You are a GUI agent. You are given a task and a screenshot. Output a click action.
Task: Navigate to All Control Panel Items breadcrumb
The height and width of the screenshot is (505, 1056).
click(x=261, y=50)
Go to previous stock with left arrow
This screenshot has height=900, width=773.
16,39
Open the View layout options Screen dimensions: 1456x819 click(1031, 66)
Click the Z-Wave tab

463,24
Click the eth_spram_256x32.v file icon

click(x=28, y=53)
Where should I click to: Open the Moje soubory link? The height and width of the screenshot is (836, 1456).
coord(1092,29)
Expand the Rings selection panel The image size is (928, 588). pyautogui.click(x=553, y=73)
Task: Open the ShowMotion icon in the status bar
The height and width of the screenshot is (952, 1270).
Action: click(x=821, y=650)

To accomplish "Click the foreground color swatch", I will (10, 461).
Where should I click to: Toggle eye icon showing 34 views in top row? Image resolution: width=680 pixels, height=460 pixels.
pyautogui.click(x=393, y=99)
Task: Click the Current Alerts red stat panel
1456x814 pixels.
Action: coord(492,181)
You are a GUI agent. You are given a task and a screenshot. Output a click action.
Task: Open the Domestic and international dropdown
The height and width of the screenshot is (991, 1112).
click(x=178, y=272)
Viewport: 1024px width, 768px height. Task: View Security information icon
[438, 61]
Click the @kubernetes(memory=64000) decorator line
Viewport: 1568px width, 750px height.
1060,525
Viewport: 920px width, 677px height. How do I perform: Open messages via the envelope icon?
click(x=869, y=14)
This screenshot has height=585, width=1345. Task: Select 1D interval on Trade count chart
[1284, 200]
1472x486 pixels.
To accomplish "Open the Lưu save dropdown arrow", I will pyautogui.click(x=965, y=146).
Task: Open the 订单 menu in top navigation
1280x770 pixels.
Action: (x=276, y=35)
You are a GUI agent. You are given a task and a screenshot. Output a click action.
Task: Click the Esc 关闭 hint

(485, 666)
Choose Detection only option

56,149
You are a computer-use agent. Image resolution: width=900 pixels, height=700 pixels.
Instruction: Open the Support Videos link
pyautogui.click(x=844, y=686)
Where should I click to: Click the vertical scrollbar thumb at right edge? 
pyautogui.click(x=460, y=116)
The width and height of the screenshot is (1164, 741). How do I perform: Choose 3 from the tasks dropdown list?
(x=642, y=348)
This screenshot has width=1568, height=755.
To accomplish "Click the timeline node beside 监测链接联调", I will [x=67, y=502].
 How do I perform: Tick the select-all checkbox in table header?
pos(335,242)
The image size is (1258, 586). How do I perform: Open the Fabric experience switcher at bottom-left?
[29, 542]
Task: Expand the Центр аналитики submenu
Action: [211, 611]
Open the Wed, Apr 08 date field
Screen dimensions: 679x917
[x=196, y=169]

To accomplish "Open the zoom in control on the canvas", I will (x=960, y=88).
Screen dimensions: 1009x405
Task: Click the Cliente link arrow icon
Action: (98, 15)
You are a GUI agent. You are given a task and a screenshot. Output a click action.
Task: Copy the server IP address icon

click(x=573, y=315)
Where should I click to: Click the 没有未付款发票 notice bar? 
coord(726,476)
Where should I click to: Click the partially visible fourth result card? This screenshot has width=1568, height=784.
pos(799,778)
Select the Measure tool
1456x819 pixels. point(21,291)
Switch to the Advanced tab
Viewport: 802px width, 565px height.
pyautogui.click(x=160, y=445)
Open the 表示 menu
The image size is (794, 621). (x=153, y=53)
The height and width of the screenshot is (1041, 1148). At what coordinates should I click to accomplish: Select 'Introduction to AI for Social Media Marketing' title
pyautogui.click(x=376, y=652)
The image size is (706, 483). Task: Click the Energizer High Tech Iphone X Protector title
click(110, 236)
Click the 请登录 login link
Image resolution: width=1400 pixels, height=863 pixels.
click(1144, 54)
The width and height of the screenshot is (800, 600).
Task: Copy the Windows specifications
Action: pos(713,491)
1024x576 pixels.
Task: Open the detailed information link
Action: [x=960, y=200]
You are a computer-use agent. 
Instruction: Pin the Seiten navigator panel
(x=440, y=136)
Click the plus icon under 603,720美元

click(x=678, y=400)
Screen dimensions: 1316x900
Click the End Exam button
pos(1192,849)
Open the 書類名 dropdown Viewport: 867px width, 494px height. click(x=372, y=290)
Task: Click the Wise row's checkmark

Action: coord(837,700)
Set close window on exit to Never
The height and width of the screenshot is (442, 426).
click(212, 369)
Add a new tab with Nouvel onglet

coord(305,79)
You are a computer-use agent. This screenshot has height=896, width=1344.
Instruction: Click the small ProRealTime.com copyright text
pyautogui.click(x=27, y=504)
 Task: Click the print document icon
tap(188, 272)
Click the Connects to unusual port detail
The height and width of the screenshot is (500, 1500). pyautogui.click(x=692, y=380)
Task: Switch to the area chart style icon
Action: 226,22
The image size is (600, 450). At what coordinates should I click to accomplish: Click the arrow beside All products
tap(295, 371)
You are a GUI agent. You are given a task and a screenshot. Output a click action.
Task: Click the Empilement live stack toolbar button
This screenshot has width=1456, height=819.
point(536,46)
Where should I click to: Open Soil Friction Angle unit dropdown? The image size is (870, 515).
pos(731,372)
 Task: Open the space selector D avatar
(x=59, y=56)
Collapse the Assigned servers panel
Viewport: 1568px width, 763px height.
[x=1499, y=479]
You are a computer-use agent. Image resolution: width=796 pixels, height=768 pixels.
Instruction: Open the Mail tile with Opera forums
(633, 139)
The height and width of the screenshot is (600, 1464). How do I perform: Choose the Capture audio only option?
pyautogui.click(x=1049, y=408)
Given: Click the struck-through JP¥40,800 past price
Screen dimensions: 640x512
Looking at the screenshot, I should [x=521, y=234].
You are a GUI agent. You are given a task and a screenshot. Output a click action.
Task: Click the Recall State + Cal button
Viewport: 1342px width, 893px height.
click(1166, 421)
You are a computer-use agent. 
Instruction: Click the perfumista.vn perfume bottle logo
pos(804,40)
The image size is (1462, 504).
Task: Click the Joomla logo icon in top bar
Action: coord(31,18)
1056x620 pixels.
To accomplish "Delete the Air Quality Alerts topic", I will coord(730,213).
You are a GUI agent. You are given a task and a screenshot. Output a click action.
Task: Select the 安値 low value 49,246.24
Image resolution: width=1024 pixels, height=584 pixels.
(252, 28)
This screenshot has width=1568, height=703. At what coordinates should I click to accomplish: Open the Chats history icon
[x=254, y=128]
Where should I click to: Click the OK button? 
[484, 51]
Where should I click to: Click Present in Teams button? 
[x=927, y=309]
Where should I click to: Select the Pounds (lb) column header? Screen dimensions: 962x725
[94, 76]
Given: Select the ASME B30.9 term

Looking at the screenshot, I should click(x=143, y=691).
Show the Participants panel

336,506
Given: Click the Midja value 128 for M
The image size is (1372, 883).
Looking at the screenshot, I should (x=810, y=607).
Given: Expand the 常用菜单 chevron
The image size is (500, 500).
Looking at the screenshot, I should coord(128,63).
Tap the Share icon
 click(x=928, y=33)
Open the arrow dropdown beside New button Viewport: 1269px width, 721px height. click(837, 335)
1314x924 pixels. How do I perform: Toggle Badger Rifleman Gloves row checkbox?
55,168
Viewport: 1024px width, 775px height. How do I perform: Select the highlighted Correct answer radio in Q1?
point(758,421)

----

● Task details:
Could you format the material from the line with "Where should I click to: Click the partially" to the line with "click(110, 236)", both lines included, as a two-column CSV headed instruction and answer, with one row for each instruction and its answer? Put each value in a single quoted field and replace any line breaks with spaces.

● Task response:
instruction,answer
"Where should I click to: Click the partially visible fourth result card? This screenshot has width=1568, height=784.","pos(799,778)"
"Select the Measure tool","1456x819 pixels. point(21,291)"
"Switch to the Advanced tab Viewport: 802px width, 565px height.","pyautogui.click(x=160, y=445)"
"Open the 表示 menu","The image size is (794, 621). (x=153, y=53)"
"The height and width of the screenshot is (1041, 1148). At what coordinates should I click to accomplish: Select 'Introduction to AI for Social Media Marketing' title","pyautogui.click(x=376, y=652)"
"The image size is (706, 483). Task: Click the Energizer High Tech Iphone X Protector title","click(110, 236)"